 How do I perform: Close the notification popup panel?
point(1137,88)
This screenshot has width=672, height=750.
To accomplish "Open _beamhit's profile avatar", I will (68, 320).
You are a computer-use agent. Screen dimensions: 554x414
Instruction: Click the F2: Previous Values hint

________________

WHAT TO PRODUCE: When you respond, give the whole listing again exactly as written.

EXERCISE RESULT:
 How do I perform: Close the notification popup panel?
point(1137,88)
This screenshot has width=672, height=750.
To accomplish "Open _beamhit's profile avatar", I will (68, 320).
You are a computer-use agent. Screen dimensions: 554x414
Instruction: Click the F2: Previous Values hint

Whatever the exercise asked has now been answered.